2) Identify all values of $x$ where $f$ has a local maximum and all values of $x$ where $f$ has a local minimum. Are these correct?
From the last question I have the points $2,3,7,9$ but I am not sure how to determine if they are minimum or maximum points?
3)Identify all $x$ satisfying $0\lt x \lt 10$ at which the second derivative does not exist.
Then finally I thought places where the second derivative wouldn't exist was where $g$ is constant. So $1,2,3,4,5,6,8$ but again I am unsure?
If anyone could help alleviate my confusion and check my work I would be grateful!
You are given the graph of $g(x)=f'(x)$. What this means is that the graph is giving you information about how $f(x)$ changes. In other words, you are looking at the value of the derivative of $f(x)$ at every point.
1) Your reasoning is correct here. Since $g(x)=f'(x)=0$ on $[2,3]\cup\{7\}\cup\{9\}$, $f$ must be constant there.
2)Your critical points are the $x$ values in part 1. These are the points for which the tangent line is a horizontal line. Consider what happens nearby a locally maximal point. This is a region where the graph of $f$ looks like a hill. To the left of the peak (the critical point), the derivative is positive (the function is increasing until it gets to the peak). To the right, the derivative is negative (the function is decreasing). So for a critical point to be a local maximum you must check that the derivative is positive immediately to the left and negative immediately to the right of the point. There is no such point in your example.

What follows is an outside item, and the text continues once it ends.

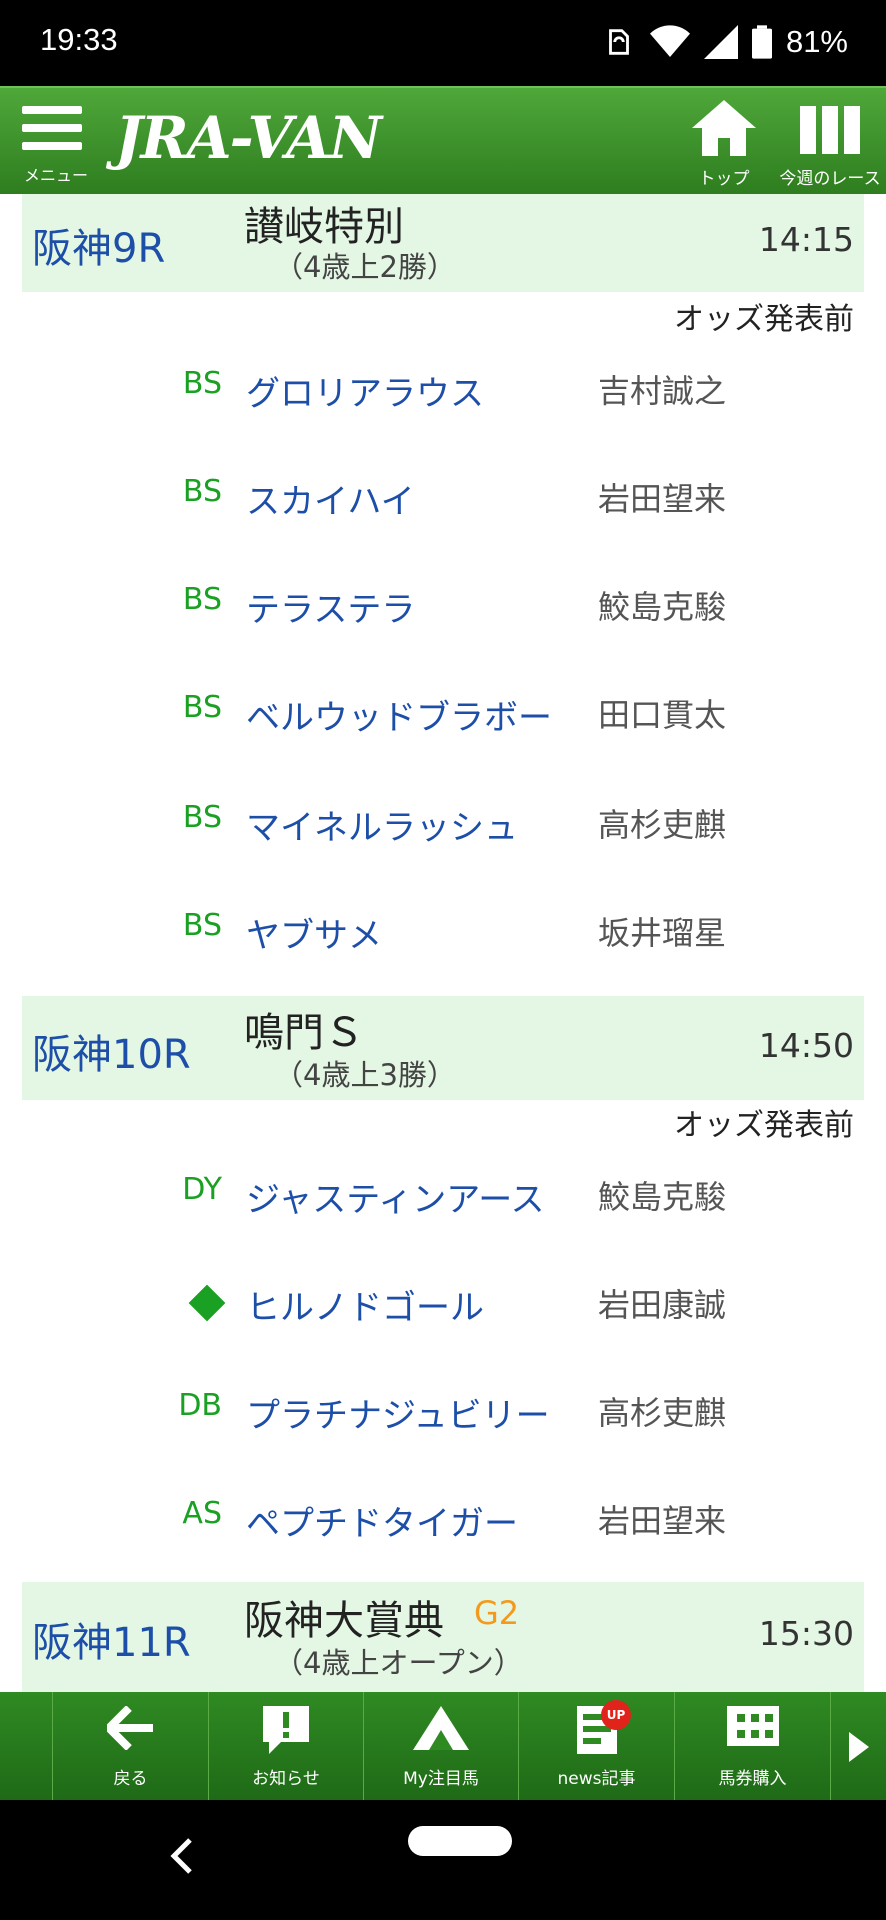 The image size is (886, 1920). I want to click on triangle-icon, so click(441, 1728).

Now, a local minimum is exactly the opposite. If you graphed $f$ (rather than $f'$), it would look like a valley. So you want to check your critical points for a point with a negative derivative to the left and a positive derivative to the right. That's exactly what the derivative does near $x=9$.
3)I am going to assume by the second derivative you mean the second derivative of $f$. Do you remember the definition of a derivative? It's a limit and limits only exist if they agree from the left and the right. Take a look at $x=1$. The derivative ($f''(x)$) is zero to the left and nonzero to the right. So the derivative cannot exist at $x=1$. Try using a similar argument on the points $x=2,3,4,6,8$.